Il est à remarquer que Descartes aussi bien que Leibniz jugeaient que les principes formulés par eux embrassaient la totalité des phénomènes de l’univers. « Dieu, dit Descartes, ne change jamais sa façon d’agir et conserve le monde avec la mesme action qu’il l’a creé… Et pour ce qu’il les maintient avec la mesme action et les mesmes loix qu’il leur a fait observer en leur création, il faut qu’il conserve maintenant en elles toutes le mouvement qu’il y a mis deslors, avec la propriété qu’il a donnée à ce mouvement, de ne demeurer pas tousjours attaché aux mesmes parties de la matière et de passer des unes aux autres, selon leurs diverses rencontres[2]. » Leibniz s’est exprimé avec beaucoup de clarté dans le même sens. Ajoutons le passage suivant à ceux que nous avons cités plus haut à propos du principe de causalité (p. 16). « J’avais soutenu que les forces actives se conservent en ce monde. On m’objecte que deux corps mous, ou non élastiques, concourant entre eux, perdent de leur force. Je réponds que non. Il est vrai que les Touts la perdent par rapport à leur mouvement total, mais les parties la reçoivent, étant agitées intérieurement par la force du concours. Ainsi ce défaut n’arrive qu’en apparence. Les forces ne sont détruites, mais dissipées parmi les parties menues. Ce n’est pas les perdre, mais c’est faire comme ceux qui changent la grosse monnaie en petite[3]. » Jean Bernoulli développa les mêmes idées. Ayant formulé la loi de la « conservation de la quantité des forces vives », il ajoute : « Ce serait obscurcir cette loi que d’entreprendre de la démontrer.
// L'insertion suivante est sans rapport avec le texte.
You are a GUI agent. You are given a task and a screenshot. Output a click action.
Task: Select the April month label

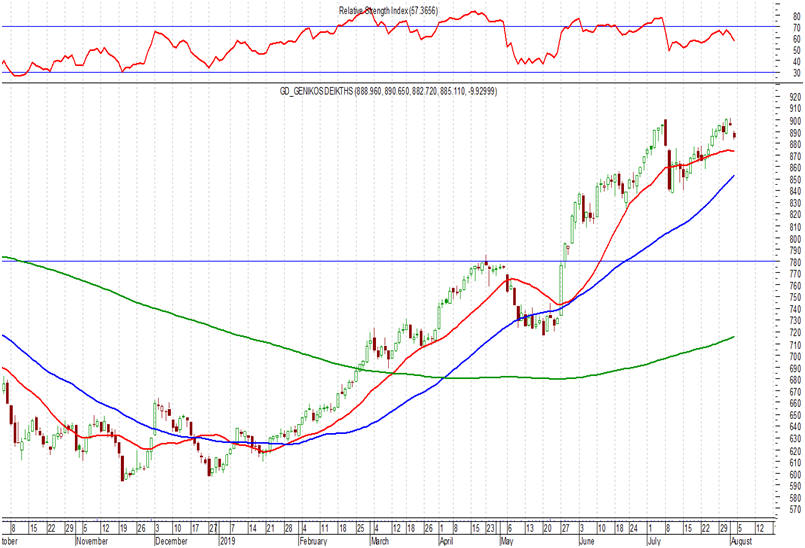[447, 541]
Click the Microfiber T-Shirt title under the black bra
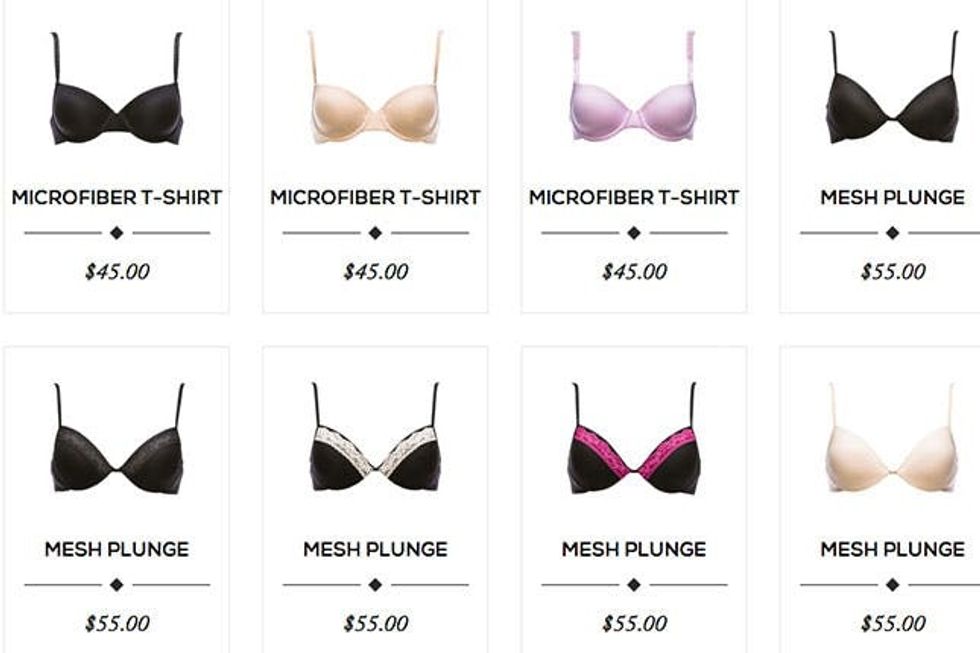 pyautogui.click(x=117, y=197)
En effet, tout le monde regarde comme un axiome incontestable que toute cause efficiente ne saurait périr, ni en tout, ni en partie, qu’elle ne produise un effet égal à sa perte. L’idée

  1. J. Bernoulli. Discours sur les lois de la communication des mouvements, Œuvres. Lausanne, 1742, vol. III, p. 58. — Leibniz a parfois l’air d’affirmer qu’il est l’auteur unique de la découverte et que Huygens l’a connue par lui. Cf. Lettre à L’Hôpital, Mathematische Schriften, vol. I, p. 320.
  2. Descartes. Principes, IIe partie, chap. xlii.
  3. Leibniz. Opera, éd. Erdmann, p. 775.